> [EXERCISE DETAILS]:
Down to the last line, repeat the data below exactly.

> [PROVIDED DATA]:

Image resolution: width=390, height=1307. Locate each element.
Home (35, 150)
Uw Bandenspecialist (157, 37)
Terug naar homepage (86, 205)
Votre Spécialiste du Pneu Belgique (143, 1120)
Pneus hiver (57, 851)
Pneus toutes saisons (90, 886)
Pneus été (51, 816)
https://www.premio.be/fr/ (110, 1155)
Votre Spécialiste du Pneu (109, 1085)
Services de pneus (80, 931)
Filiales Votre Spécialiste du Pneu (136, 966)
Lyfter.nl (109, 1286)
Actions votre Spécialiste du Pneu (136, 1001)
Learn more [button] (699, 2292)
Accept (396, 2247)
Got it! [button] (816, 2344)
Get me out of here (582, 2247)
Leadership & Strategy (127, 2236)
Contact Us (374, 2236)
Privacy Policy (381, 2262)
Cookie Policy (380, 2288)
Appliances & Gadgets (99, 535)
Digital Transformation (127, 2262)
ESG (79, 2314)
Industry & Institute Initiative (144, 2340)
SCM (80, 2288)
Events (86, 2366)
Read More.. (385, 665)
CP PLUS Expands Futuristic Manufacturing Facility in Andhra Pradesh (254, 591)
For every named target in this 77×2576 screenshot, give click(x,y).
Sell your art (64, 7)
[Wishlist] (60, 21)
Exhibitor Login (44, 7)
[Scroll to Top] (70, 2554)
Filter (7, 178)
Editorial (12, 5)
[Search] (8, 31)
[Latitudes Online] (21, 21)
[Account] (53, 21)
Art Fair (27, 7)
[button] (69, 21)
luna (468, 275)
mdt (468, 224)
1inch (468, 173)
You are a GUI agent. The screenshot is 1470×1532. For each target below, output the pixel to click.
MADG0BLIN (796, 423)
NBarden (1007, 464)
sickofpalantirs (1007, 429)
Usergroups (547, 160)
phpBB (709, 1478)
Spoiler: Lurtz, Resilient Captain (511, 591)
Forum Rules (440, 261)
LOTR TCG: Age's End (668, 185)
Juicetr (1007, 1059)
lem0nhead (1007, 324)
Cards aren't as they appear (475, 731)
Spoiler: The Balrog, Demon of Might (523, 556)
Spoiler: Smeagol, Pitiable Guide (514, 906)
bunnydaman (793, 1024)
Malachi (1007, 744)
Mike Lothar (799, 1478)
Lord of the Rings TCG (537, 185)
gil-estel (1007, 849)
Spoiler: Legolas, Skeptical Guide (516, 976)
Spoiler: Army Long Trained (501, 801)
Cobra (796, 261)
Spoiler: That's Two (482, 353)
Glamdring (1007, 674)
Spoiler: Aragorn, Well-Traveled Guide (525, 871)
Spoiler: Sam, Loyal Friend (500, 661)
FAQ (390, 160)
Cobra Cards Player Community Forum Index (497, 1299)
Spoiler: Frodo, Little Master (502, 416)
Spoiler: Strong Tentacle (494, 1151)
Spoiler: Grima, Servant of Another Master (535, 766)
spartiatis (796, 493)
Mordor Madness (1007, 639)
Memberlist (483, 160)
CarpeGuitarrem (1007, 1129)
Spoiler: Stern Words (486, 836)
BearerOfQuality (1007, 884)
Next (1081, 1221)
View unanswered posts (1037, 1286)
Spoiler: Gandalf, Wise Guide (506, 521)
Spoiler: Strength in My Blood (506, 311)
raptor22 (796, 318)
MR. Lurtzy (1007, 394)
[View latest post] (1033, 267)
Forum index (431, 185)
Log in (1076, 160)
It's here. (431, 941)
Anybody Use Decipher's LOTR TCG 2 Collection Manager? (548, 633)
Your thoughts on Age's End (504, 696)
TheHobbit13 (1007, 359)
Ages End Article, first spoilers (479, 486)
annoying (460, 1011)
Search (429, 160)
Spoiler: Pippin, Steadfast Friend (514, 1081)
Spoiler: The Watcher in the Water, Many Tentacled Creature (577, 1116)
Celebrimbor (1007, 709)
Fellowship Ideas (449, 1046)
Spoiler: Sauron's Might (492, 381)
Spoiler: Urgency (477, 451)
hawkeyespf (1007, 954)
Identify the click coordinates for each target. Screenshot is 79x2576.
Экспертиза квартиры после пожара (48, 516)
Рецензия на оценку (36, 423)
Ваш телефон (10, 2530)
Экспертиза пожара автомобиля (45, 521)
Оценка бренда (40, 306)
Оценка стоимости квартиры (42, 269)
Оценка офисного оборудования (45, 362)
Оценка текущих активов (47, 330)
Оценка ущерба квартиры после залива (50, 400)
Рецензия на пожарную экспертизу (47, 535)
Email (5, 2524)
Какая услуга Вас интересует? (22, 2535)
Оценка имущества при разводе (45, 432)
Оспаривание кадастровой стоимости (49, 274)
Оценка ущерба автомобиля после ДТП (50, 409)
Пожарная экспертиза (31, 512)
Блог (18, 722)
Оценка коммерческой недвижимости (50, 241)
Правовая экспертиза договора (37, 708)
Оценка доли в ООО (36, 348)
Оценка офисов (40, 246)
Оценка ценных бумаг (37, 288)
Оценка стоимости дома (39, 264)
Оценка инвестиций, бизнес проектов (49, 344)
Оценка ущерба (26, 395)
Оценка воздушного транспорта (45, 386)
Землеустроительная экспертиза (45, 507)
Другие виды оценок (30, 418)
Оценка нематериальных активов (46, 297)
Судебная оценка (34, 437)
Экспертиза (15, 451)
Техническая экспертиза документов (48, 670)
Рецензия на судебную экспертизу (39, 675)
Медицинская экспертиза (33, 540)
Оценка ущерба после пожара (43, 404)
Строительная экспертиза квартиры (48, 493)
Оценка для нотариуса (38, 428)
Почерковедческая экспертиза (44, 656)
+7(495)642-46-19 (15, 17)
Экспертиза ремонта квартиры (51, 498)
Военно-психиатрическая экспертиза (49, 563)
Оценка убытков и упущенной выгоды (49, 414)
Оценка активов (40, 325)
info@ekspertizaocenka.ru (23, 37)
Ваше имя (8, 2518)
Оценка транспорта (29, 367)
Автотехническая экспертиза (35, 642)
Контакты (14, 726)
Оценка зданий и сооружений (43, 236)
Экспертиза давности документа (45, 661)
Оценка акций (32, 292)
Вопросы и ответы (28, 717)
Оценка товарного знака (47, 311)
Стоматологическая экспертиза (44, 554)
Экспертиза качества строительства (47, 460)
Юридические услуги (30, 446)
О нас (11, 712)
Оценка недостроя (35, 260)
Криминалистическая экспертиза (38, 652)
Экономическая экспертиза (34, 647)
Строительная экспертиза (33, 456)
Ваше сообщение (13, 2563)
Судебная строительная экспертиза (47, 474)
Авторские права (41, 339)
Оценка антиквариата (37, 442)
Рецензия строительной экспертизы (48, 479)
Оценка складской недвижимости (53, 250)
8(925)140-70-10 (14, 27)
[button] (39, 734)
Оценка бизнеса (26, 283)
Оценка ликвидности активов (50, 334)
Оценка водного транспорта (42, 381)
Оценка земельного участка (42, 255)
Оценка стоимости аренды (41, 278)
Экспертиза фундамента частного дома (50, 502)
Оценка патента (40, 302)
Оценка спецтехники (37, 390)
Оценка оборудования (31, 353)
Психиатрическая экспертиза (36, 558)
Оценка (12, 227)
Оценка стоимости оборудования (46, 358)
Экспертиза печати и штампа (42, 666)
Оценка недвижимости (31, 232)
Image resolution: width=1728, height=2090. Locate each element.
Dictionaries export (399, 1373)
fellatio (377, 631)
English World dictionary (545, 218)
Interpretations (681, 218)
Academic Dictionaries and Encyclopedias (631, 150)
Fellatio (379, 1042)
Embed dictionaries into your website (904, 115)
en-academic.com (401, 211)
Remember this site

> [RESPONSE TO THIS EXERCISE]:
Image resolution: width=390, height=1307. Locate each element.
Home (35, 150)
Uw Bandenspecialist (157, 37)
Terug naar homepage (86, 205)
Votre Spécialiste du Pneu Belgique (143, 1120)
Pneus hiver (57, 851)
Pneus toutes saisons (90, 886)
Pneus été (51, 816)
https://www.premio.be/fr/ (110, 1155)
Votre Spécialiste du Pneu (109, 1085)
Services de pneus (80, 931)
Filiales Votre Spécialiste du Pneu (136, 966)
Lyfter.nl (109, 1286)
Actions votre Spécialiste du Pneu (136, 1001)
Learn more [button] (699, 2292)
Accept (396, 2247)
Got it! [button] (816, 2344)
Get me out of here (582, 2247)
Leadership & Strategy (127, 2236)
Contact Us (374, 2236)
Privacy Policy (381, 2262)
Cookie Policy (380, 2288)
Appliances & Gadgets (99, 535)
Digital Transformation (127, 2262)
ESG (79, 2314)
Industry & Institute Initiative (144, 2340)
SCM (80, 2288)
Events (86, 2366)
Read More.. (385, 665)
CP PLUS Expands Futuristic Manufacturing Facility in Andhra Pradesh (254, 591)
For every named target in this 77×2576 screenshot, give click(x,y).
Sell your art (64, 7)
[Wishlist] (60, 21)
Exhibitor Login (44, 7)
[Scroll to Top] (70, 2554)
Filter (7, 178)
Editorial (12, 5)
[Search] (8, 31)
[Latitudes Online] (21, 21)
[Account] (53, 21)
Art Fair (27, 7)
[button] (69, 21)
luna (468, 275)
mdt (468, 224)
1inch (468, 173)
You are a GUI agent. The screenshot is 1470×1532. For each target below, output the pixel to click.
MADG0BLIN (796, 423)
NBarden (1007, 464)
sickofpalantirs (1007, 429)
Usergroups (547, 160)
phpBB (709, 1478)
Spoiler: Lurtz, Resilient Captain (511, 591)
Forum Rules (440, 261)
LOTR TCG: Age's End (668, 185)
Juicetr (1007, 1059)
lem0nhead (1007, 324)
Cards aren't as they appear (475, 731)
Spoiler: The Balrog, Demon of Might (523, 556)
Spoiler: Smeagol, Pitiable Guide (514, 906)
bunnydaman (793, 1024)
Malachi (1007, 744)
Mike Lothar (799, 1478)
Lord of the Rings TCG (537, 185)
gil-estel (1007, 849)
Spoiler: Legolas, Skeptical Guide (516, 976)
Spoiler: Army Long Trained (501, 801)
Cobra (796, 261)
Spoiler: That's Two (482, 353)
Glamdring (1007, 674)
Spoiler: Aragorn, Well-Traveled Guide (525, 871)
Spoiler: Sam, Loyal Friend (500, 661)
FAQ (390, 160)
Cobra Cards Player Community Forum Index (497, 1299)
Spoiler: Frodo, Little Master (502, 416)
Spoiler: Strong Tentacle (494, 1151)
Spoiler: Grima, Servant of Another Master (535, 766)
spartiatis (796, 493)
Mordor Madness (1007, 639)
Memberlist (483, 160)
CarpeGuitarrem (1007, 1129)
Spoiler: Stern Words (486, 836)
BearerOfQuality (1007, 884)
Next (1081, 1221)
View unanswered posts (1037, 1286)
Spoiler: Gandalf, Wise Guide (506, 521)
Spoiler: Strength in My Blood (506, 311)
raptor22 (796, 318)
MR. Lurtzy (1007, 394)
[View latest post] (1033, 267)
Forum index (431, 185)
Log in (1076, 160)
It's here. (431, 941)
Anybody Use Decipher's LOTR TCG 2 Collection Manager? (548, 633)
Your thoughts on Age's End (504, 696)
TheHobbit13 (1007, 359)
Ages End Article, first spoilers (479, 486)
annoying (460, 1011)
Search (429, 160)
Spoiler: Pippin, Steadfast Friend (514, 1081)
Spoiler: The Watcher in the Water, Many Tentacled Creature (577, 1116)
Celebrimbor (1007, 709)
Fellowship Ideas (449, 1046)
Spoiler: Sauron's Might (492, 381)
Spoiler: Urgency (477, 451)
hawkeyespf (1007, 954)
Identify the click coordinates for each target. Screenshot is 79x2576.
Экспертиза квартиры после пожара (48, 516)
Рецензия на оценку (36, 423)
Ваш телефон (10, 2530)
Экспертиза пожара автомобиля (45, 521)
Оценка бренда (40, 306)
Оценка стоимости квартиры (42, 269)
Оценка офисного оборудования (45, 362)
Оценка текущих активов (47, 330)
Оценка ущерба квартиры после залива (50, 400)
Рецензия на пожарную экспертизу (47, 535)
Email (5, 2524)
Какая услуга Вас интересует? (22, 2535)
Оценка имущества при разводе (45, 432)
Оспаривание кадастровой стоимости (49, 274)
Оценка ущерба автомобиля после ДТП (50, 409)
Пожарная экспертиза (31, 512)
Блог (18, 722)
Оценка коммерческой недвижимости (50, 241)
Правовая экспертиза договора (37, 708)
Оценка доли в ООО (36, 348)
Оценка офисов (40, 246)
Оценка ценных бумаг (37, 288)
Оценка стоимости дома (39, 264)
Оценка инвестиций, бизнес проектов (49, 344)
Оценка ущерба (26, 395)
Оценка воздушного транспорта (45, 386)
Землеустроительная экспертиза (45, 507)
Другие виды оценок (30, 418)
Оценка нематериальных активов (46, 297)
Судебная оценка (34, 437)
Экспертиза (15, 451)
Техническая экспертиза документов (48, 670)
Рецензия на судебную экспертизу (39, 675)
Медицинская экспертиза (33, 540)
Оценка ущерба после пожара (43, 404)
Строительная экспертиза квартиры (48, 493)
Оценка для нотариуса (38, 428)
Почерковедческая экспертиза (44, 656)
+7(495)642-46-19 (15, 17)
Экспертиза ремонта квартиры (51, 498)
Военно-психиатрическая экспертиза (49, 563)
Оценка убытков и упущенной выгоды (49, 414)
Оценка активов (40, 325)
info@ekspertizaocenka.ru (23, 37)
Ваше имя (8, 2518)
Оценка транспорта (29, 367)
Автотехническая экспертиза (35, 642)
Контакты (14, 726)
Оценка зданий и сооружений (43, 236)
Экспертиза давности документа (45, 661)
Оценка акций (32, 292)
Вопросы и ответы (28, 717)
Оценка товарного знака (47, 311)
Стоматологическая экспертиза (44, 554)
Экспертиза качества строительства (47, 460)
Юридические услуги (30, 446)
О нас (11, 712)
Оценка недостроя (35, 260)
Криминалистическая экспертиза (38, 652)
Экономическая экспертиза (34, 647)
Строительная экспертиза (33, 456)
Ваше сообщение (13, 2563)
Судебная строительная экспертиза (47, 474)
Авторские права (41, 339)
Оценка антиквариата (37, 442)
Рецензия строительной экспертизы (48, 479)
Оценка складской недвижимости (53, 250)
8(925)140-70-10 (14, 27)
[button] (39, 734)
Оценка бизнеса (26, 283)
Оценка ликвидности активов (50, 334)
Оценка водного транспорта (42, 381)
Оценка земельного участка (42, 255)
Оценка стоимости аренды (41, 278)
Экспертиза фундамента частного дома (50, 502)
Оценка патента (40, 302)
Оценка спецтехники (37, 390)
Оценка оборудования (31, 353)
Психиатрическая экспертиза (36, 558)
Оценка (12, 227)
Оценка стоимости оборудования (46, 358)
Экспертиза печати и штампа (42, 666)
Оценка недвижимости (31, 232)
Image resolution: width=1728, height=2090. Locate each element.
Dictionaries export (399, 1373)
fellatio (377, 631)
English World dictionary (545, 218)
Interpretations (681, 218)
Academic Dictionaries and Encyclopedias (631, 150)
Fellatio (379, 1042)
Embed dictionaries into your website (904, 115)
en-academic.com (401, 211)
Remember this site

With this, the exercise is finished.